A mechanism of feeding back of data on the misuse of NSG is required in order to educate clinical staff about using gloves appropriately and recognising the importance of hand hygiene in the context of their use. Most hospitals in the UK measure compliance with 5MHH using simple audit tools but these do not account for the use of NSG in the delivery of care and are not able to capture data on the specific risks of cross contamination associated with their use. In a previous study we tested an observational audit tool to identify inappropriate NSG use and potential for cross contamination associated with them (Loveday et al, 2014b). We found NSG use was inappropriate in 42% (69 of 163) of episodes and a risk of cross contamination in 37% (60 of 163) because an indication for hand hygiene was missed. In this study we describe the development and application of this audit tool and report on the inter-rater reliability associated with its use.

Method

The audit tool has been designed to capture the detail of clinical procedures performed while wearing NSG. It captures data on:

  • items that were touched during their use

  • the point when NSG were put on and removed

  • when hands were washed.

This approach enables glove-use behaviour to be analysed and the risk of cross contamination associated with NSG to be measured. The audit tool has been developed from the original version (Loveday et al, 2014b) in order to record the points during an episode of care where NSG are put on or removed and hands decontaminated (Figure 1). This approach enables the extent of misuse of NSG to be estimated by measuring the proportion of procedures in which gloves are used. The audit episode commences when the healthcare worker (HCW) is observed to be preparing to undertake an episode of care and ends when the HCW completes the episode. Each item touched with the hands during the procedure/s, the order that they are touched and the point at which hand hygiene occurs or gloves are put on/taken off is recorded. On completion of the observation, the information is used to categorise the potential for cross contamination during each episode observed using the criteria shown in Table 1. These criteria have been adapted from the 5MHH for use in the context of the gloved hand with a ‘moment of HH’. They translate to the requirement to remove or change gloves and/or decontaminate hands. Lack of hand hygiene before putting on NSG was not considered as a risk of cross contamination (Rock et al, 2013). Hand hygiene after NSG removal was considered adequate if performed according to the hospital protocol. Appropriateness of NSG use was also assessed for each procedure. It was considered appropriate if the procedure was in the high-risk category of the Fulkerson scale, which lists 15 typical clinical activities ranked according to their risk of hand contamination. High risk activities are those involving contact with body excretions/secretions, mucous membranes or infected patient sites (Larson and Lusk 2006; McLaws et al, 2009). NSG were also considered appropriate for contact with hazardous substances or if required by local policy (e.g. patient under isolation precautions).

Figure 1.

Figure 1.

The glove-use audit tool.

Table 1.

Classification of the risk of cross contamination to incorporate the use of gloves (adapted from ‘My 5 moments for hand hygiene’ Sax et al, 2007; WHO, 2009a,b).

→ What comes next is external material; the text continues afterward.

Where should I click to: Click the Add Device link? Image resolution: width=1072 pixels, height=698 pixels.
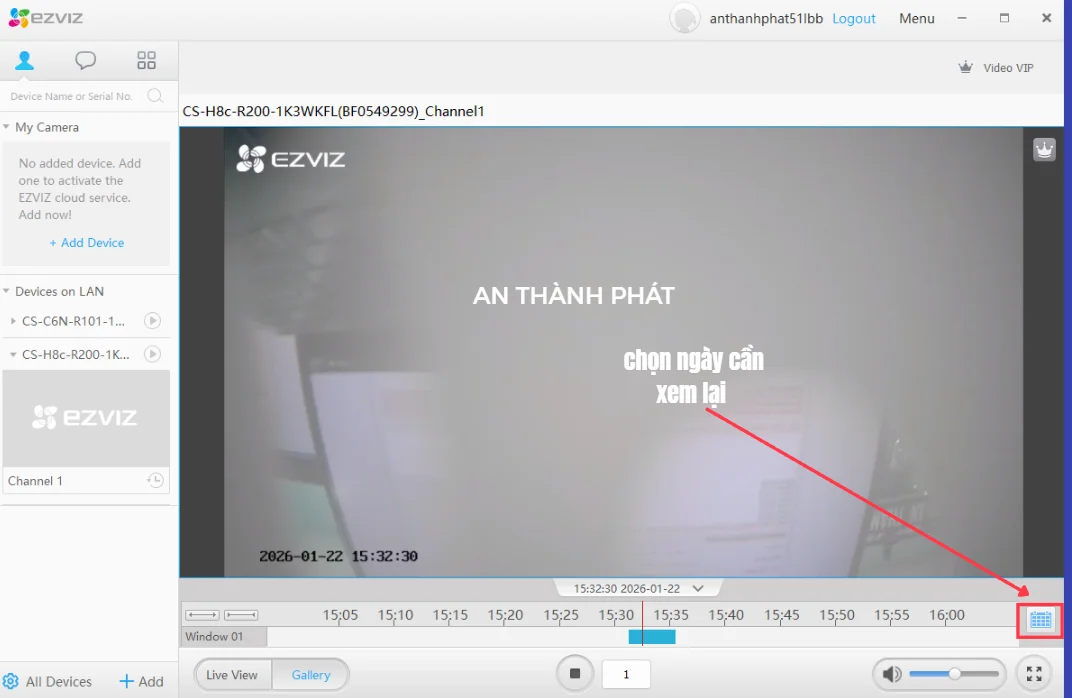pos(86,242)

Moment for hand decontamination Risk of cross contamination Definition
1 Before touching a patient/patient zone A patient is touched by a contaminated glove/hand Gloves/hands contaminated if they had contact with any part of the environment outside the patient’s zone before direct contact with the patient’s intact skin. If the HCW touches their own clothing, skin or hair this is not considered part of the ‘patient zone’
2 Before a clean/aseptic procedure A contaminated glove/hand touched a susceptible site, e.g. wound, IV access site, phlebotomy Gloves/hands contaminated if they had touched any other non-sterile objects or patient sites before the aseptic task e.g. patient skin, bed linen.
3 After body fluid exposure risk A glove/hand touched a surface or patient after contact with blood and body fluids Gloves/hands contaminated if used for handling urine or assisting a patient on the toilet then touched other surfaces or patients.
4 After touching a patient/patient zone Gloves used for contact within patient zone not removed or hand hygiene not performed before contact with an object outside patient zone Gloves/hands contaminated if touched another patient/objects outside patient zone; hand hygiene not performed after glove removal; or one glove/outer glove (where double-gloves used) removed part way through procedure.
5 After touching patients surroundings/healthcare zone Failure to remove gloves and/or perform hand hygiene after contact with patient surroundings Gloves not removed or adequate hand hygiene not performed on leaving the healthcare zone.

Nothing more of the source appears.